Task input:
━━━━━━━━━━

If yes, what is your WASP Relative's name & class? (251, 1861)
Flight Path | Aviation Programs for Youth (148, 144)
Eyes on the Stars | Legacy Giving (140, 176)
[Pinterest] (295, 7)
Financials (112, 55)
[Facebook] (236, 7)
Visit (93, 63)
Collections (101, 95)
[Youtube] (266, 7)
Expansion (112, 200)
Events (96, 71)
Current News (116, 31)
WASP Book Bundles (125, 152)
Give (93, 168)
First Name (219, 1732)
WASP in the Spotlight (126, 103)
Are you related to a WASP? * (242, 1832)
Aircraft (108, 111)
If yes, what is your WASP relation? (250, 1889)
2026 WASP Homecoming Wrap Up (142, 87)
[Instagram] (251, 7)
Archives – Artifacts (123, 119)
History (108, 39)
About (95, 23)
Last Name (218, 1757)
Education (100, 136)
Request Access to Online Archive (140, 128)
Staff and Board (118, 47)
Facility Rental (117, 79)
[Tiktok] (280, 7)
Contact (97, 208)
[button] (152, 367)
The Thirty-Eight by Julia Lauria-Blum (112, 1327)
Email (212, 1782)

━━━━━━━━━━

Exercise description: Print all the data above word for word.

Response to this exercise:
If yes, what is your WASP Relative's name & class? (251, 1861)
Flight Path | Aviation Programs for Youth (148, 144)
Eyes on the Stars | Legacy Giving (140, 176)
[Pinterest] (295, 7)
Financials (112, 55)
[Facebook] (236, 7)
Visit (93, 63)
Collections (101, 95)
[Youtube] (266, 7)
Expansion (112, 200)
Events (96, 71)
Current News (116, 31)
WASP Book Bundles (125, 152)
Give (93, 168)
First Name (219, 1732)
WASP in the Spotlight (126, 103)
Are you related to a WASP? * (242, 1832)
Aircraft (108, 111)
If yes, what is your WASP relation? (250, 1889)
2026 WASP Homecoming Wrap Up (142, 87)
[Instagram] (251, 7)
Archives – Artifacts (123, 119)
History (108, 39)
About (95, 23)
Last Name (218, 1757)
Education (100, 136)
Request Access to Online Archive (140, 128)
Staff and Board (118, 47)
Facility Rental (117, 79)
[Tiktok] (280, 7)
Contact (97, 208)
[button] (152, 367)
The Thirty-Eight by Julia Lauria-Blum (112, 1327)
Email (212, 1782)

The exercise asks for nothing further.